I feel like an artist again, with the vision of the painting clear in my head and some skill at my disposal.wondering if this time my vision will materialise onto the canvas or wall or page. Remembered experience reveals that anything is possible. I have created work that I relish and sometimes the matter will not resolve itself and the painitng eludes me.

I want to blend the chapters of my life.
My job. My children. My faith. My substance. Each one a separate story, change is the current theme.

Journies collapse and expand with the telling. Even the beginning can be obscure. I was born. Mmmmmm too long. I crossed two oceans twice before I was five.

The old boot and shoe town squats next to the railway line that runs from Sheffield to London.The train nolonger stops, the station disused long before our arrival.

My Gran's house. Then. The house not far from the exstationhouse. The tin bath filled with water heated by coal. The steepest staircase leads upstairs direct from the back room.

A misfired arrow from my brother's bow glances a blow, leaving a blood drip swelling just above my right eyelid.

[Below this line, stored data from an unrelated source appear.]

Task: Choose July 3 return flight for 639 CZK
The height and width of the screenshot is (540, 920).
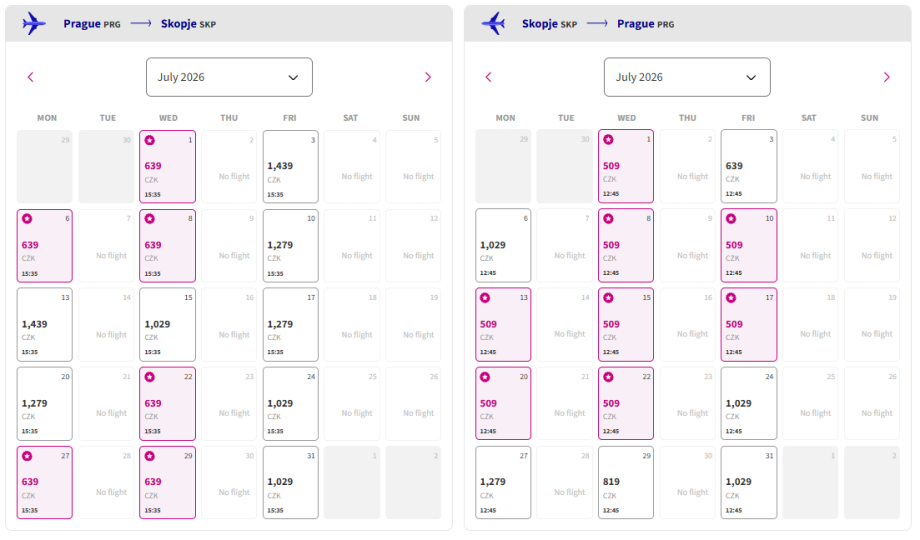Action: [748, 166]
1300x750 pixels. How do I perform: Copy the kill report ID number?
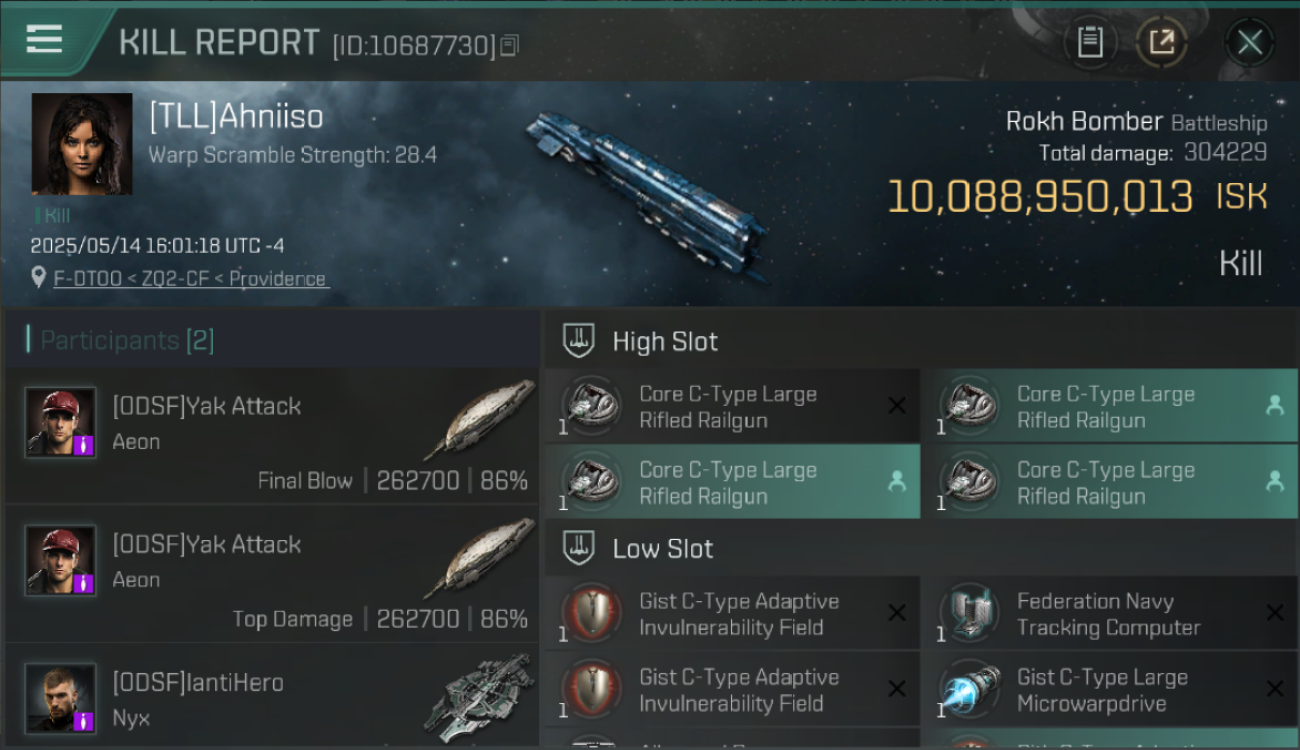pyautogui.click(x=509, y=46)
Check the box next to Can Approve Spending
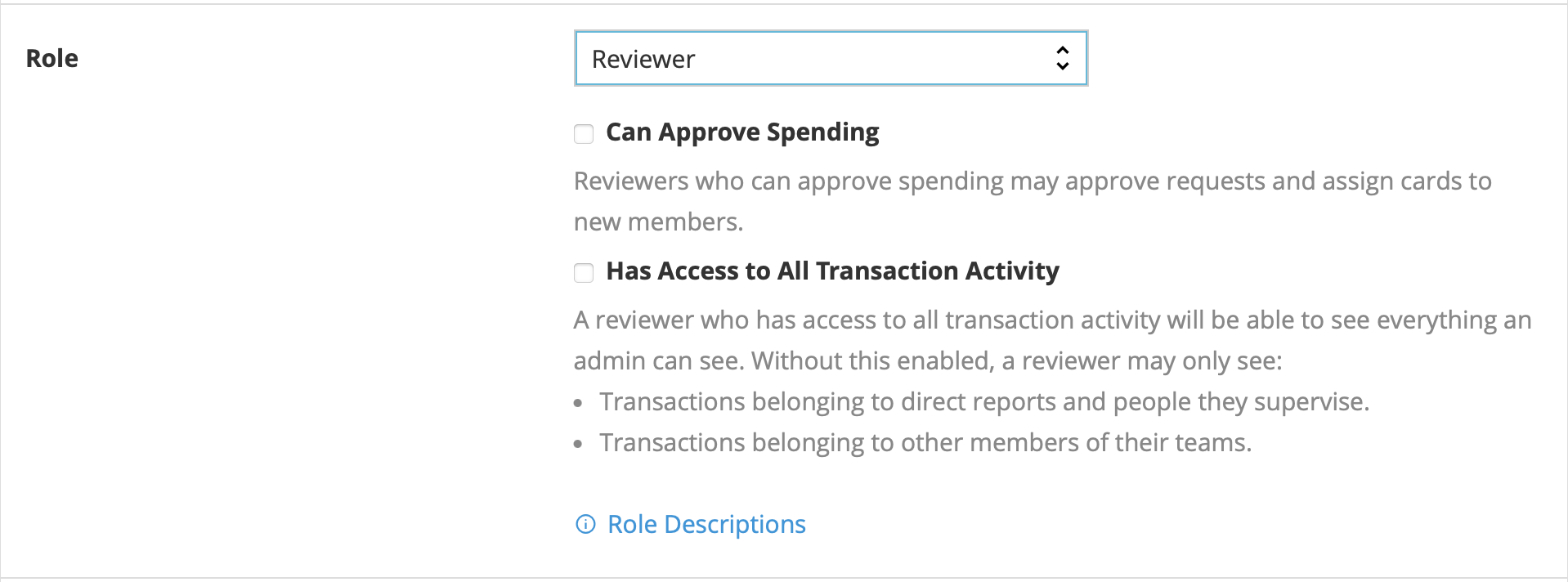Screen dimensions: 1568x582 coord(583,132)
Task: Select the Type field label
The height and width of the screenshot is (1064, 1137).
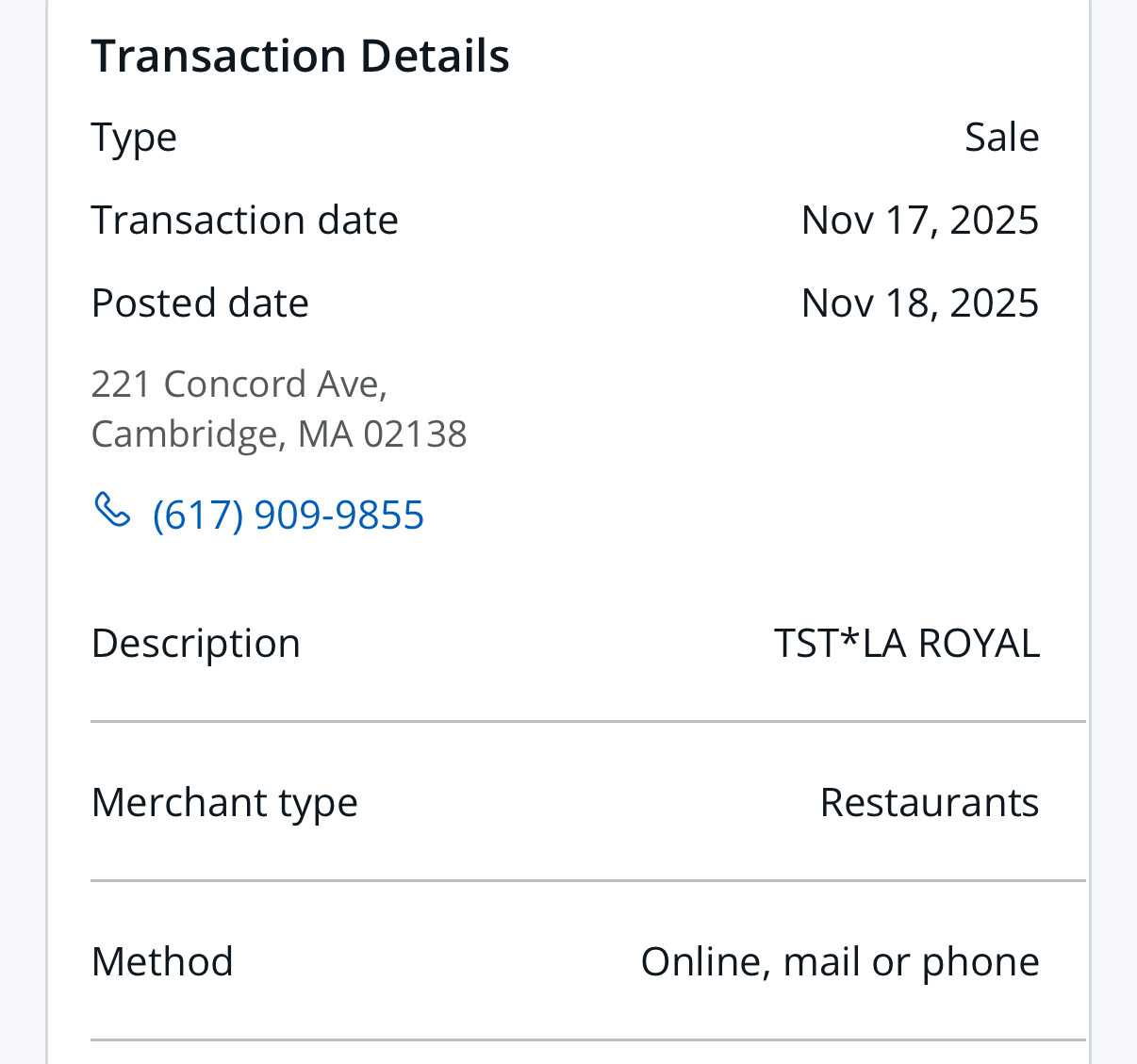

But my eye, my great good fortune, still intact.

Warm and brimming

by msfullphat @ 2006-10-12 - 19:25:40

My lovers heart is warm and brimming
Full up with waiting and with waiting
I feel my smiles and my heart gladden
soon
soon come
sweet love.

My workers souls is rich and rewarding
Full up with purpose and achievement
I feel my pride swell with your coming
passing
sweetest loves

My mothers rage is worn and weeping
Battled up and full from fighting
I feel your vulnerabilty and freedom
Beckons
Be well and flourish
Living
love.

The faith reacting reaching drives me
My humble prayers are barely audible
But the sky is wide and ever present
My love and the sky above me blend
they will be with me, awesome, to the end

My obedient and restless spirit twin me
Praise spills and marshalled, gathers graces
I take a moment in all the madness to
acknowledge all of nature's traces
Alls well and sanity flourishes

and love.

dog tired

by msfullphat @ 2006-10-12 - 03:24:38

sleep isn't coming
though I'm tired to the core
but my head has left the pillow once again
and I'm waiting for some idea of why and where this is taking me

sleep is sweet, when my body relaxes itself into the mattress and my body uncracks and my brow uncreases.

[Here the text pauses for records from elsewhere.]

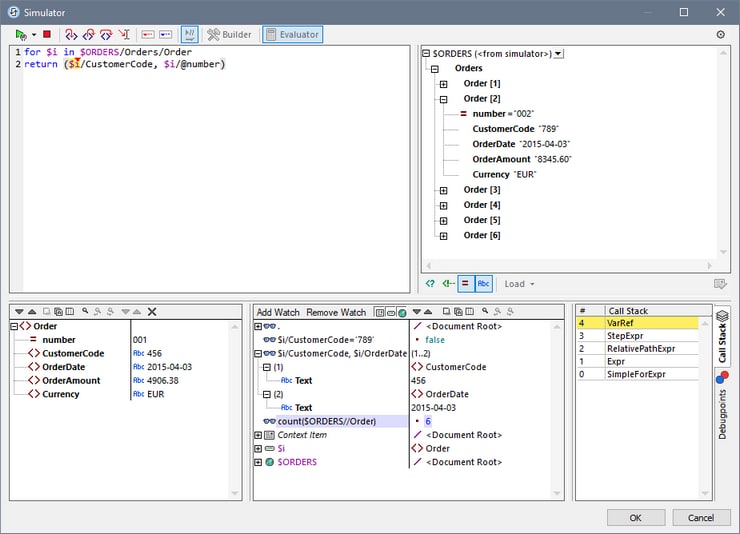Toggle the show text 'Abc' button
Image resolution: width=740 pixels, height=534 pixels.
484,284
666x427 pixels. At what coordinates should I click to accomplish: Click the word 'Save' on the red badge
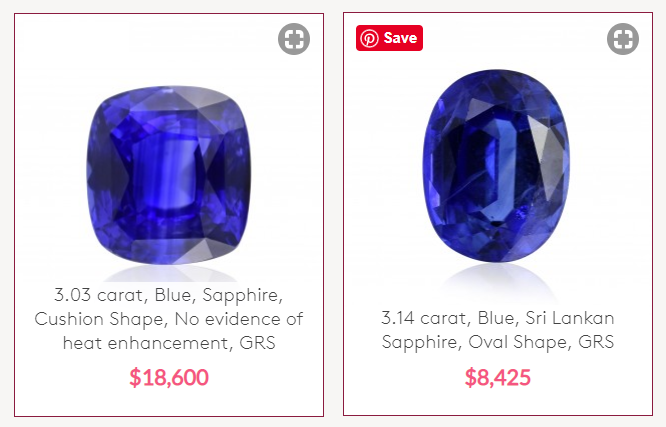pyautogui.click(x=400, y=38)
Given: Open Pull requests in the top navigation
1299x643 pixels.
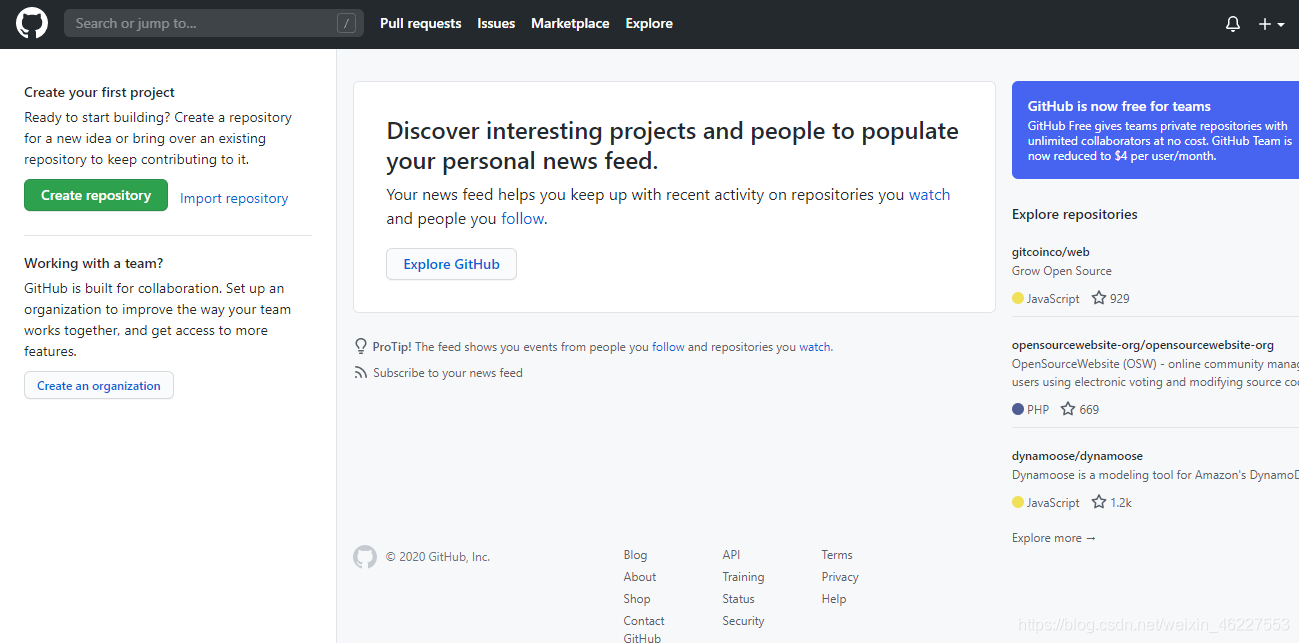Looking at the screenshot, I should [421, 23].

Yes much is tumbling thought through my mind, brain working , chugging on and on on overtime,

the light from the room calls me in
the soft sound of hiphop story tells
and the call of the keyboard yells

naked breasts and baggy pants
hair tickling my ears
cause I've let it out
water needs drinking the fast aproaches through the night

and i am learning to wake with the dawning light

these words need no form in the centre of the night
I have not stepped on the path or chosen
poetry or prose when the mc sings its time to sleep

godnight blog
maybe now I'll sleep like a log

x

Listen to Sankhara's beautiful soul

by msfullphat @ 2006-10-11 - 01:53:46

http://www.blog.co.uk/srv/media/media_item.php?item_ID=877104

A prayer from Different perspectives

by msfullphat @ 2006-10-10 - 09:53:17

The sky clearing of the rain
had a high horizon where the winds were smearing white into the grey
I, with my offspring by my side
gently caused his gaze to raise
to celebrate the joyful beauty of another day

I wondered with him in a gentle appreciation of gods gift
his reply was expected and was swift
I often raise my eyes to the sky my mother dear
to contemplate existence on another sphere

of worlds beyond worlds and other realms
planets, asteroids and spaceship with aliens at the helms.

and thus we continued on our way
living our lives and reaching through the day
to praise creation in our very different ways

Thank you my lord for all the natural joyous work that you have done
and thankyou too, for bringing me my son.

Lost words!

by msfullphat @ 2006-10-09 - 14:26:04

Has poetry been bled from my heart
or scalded from my skin like a wart?

In moments when in looking up from work
I found nothing was waiting to be revealed
as if my need for lyrical expression has somehow healed
and my soul's crop has given all its has to yeild.

I am waiting in the quiet of my kitchen
my finges clicking at the keyboards, quicken.
I feel a peaceful emptiness and searching
inside my head and heart I can listen, reach in.